I am not sure if you need to explicitly define rules for CARP on the other interfaces. I will try some things and report back.

I have setup CARP with a single WAN IP address that is assigned via DHCP. The way I did it was to place an intermediate "router" between my OPNsense firewall and the ISP ONT. This intermediate router takes the public WAN and then creates a private range where you can have as many IP addresses as you want. So my OPNsense firewalls see 192.168.1.251 (FW1),192.168.1.252 (FW2), and 192.168.1.1 (CARP) as the three "WAN" IP addresses.

Even though it is technically a double NAT, it does not have the challenges of a traditional double NAT because the intermediate router is setup to port forward all incoming traffic on the real WAN to the CARP WAN 192.168.1.1 address.

I realize it is impractical to put another "router" in between the ONT and OPNsense firewall but I used EdgeRouter ER-X which is tiny and very low on power draw.
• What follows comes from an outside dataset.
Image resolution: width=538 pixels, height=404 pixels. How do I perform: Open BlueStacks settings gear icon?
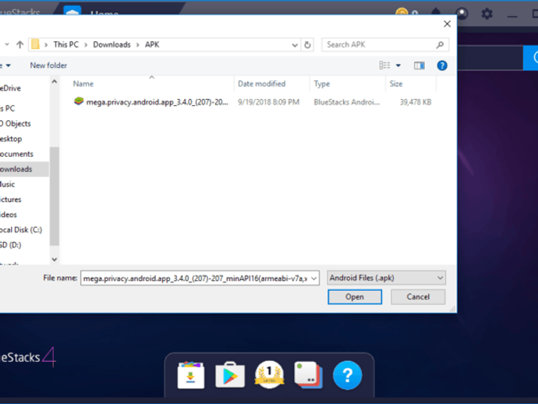(x=487, y=14)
Mikrotik also has similar small devices in their range, such as the Hex. Just make sure you get something with RouterOS and not SwitchOS.

It does add another point of failure in the chain but I run Multi-WAN to negate that. Even if you didn't have the intermediate router the ISP ONT/modem would still be a single point of failure.

This is the best way I could think of doing it and based on my experiences to date, I would recommend it.